Location
- Nevill Avenue Hove, Sussex, BN3 7BW England 50°50′44″N 0°10′54″W﻿ / ﻿50.8456°N 0.1818°W

Information
- Type: Community school
- Motto: Involvement, Achievement, and Care
- Established: 1979; 47 years ago
- Local authority: Brighton and Hove Council
- Department for Education URN: 114606 Tables
- Ofsted: Reports
- Gender: coeducational
- Age range: 11–16
- Website: Blatchington Mill School

= Blatchington Mill School =

Blatchington Mill School is a coeducational secondary school in Hove, Brighton and Hove, for 11 to 16-year-olds.

==Admissions==
It is a school of non-denominational religion. The total number of pupils in 2019, of all ages, was 1,553. It is in West Blatchington with access to the A27 via the A2038, and on the A2023.

==History==
The school takes its name from the West Blatchington Windmill which is situated just East of the school gates.

===Grammar school===
Hove County Grammar School for Boys was on Holmes Avenue.

===Comprehensive===
Blatchington Mill School - originally Blatchington Mill school and Sixth-form College was formed in 1979 from the amalgamation of Hove Grammar School for Boys, Knoll Boys School, and Nevill County Secondary School.

===2024 fire===
On 17 January 2024, a fire started in the school, with the East Sussex Fire and Rescue Service (ESFRS) called to the scene after smoke was reported at 5:40 p.m.. At its height, six fire engines were at the scene, and the last engine left at 6:30 a.m. the next day. No injures were reported, however the school was closed the next day and a 16-year-old girl was arrested on suspicion of arson.

==Academic performance==

At secondary level in 2018, GCSE performance showed an average Progress 8 score, an above average Attainment 8 score and an above average proportion of children achieving Grade 5 or above in English & maths GCSEs.

At A level in 2018, the average result was D+ compared to B− in Brighton and Hove and C+ nationally.

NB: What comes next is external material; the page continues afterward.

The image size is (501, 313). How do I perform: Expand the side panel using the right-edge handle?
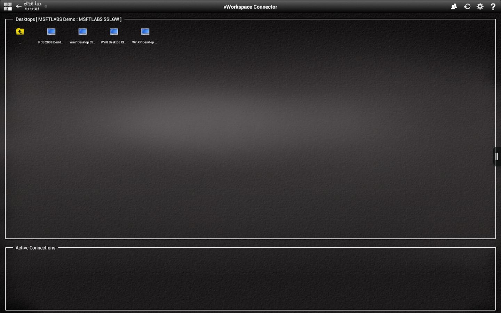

Blatchington Mill School and Sixth Form College was last inspected by Ofsted during February 2017. The school was assessed as Good.

==Notable former pupils==

===Hove Grammar School for Boys===

- Jim Parks, Sussex and England cricketer
- Barry V. L. Potter, Professor of Medicinal & Biological Chemistry
- Peter Wales, Sussex cricketer

===Blatchington Mill School===
- Bobby Barry – musician
- Gareth Barry – professional footballer with Manchester City F.C.
- Grace Carter (singer), musician
- Celeste, singer
- Mia Clarke – musician; former guitarist with Electrelane
- Lionel March, mathematician and architect
- Jack Pizzey (television), television documentary maker
- Katie Price – glamour model, author and television personality
- Dakota Blue Richards, actor
- Ollie Richards – England rugby player
- Michael Standing – professional footballer with Bradford City F.C.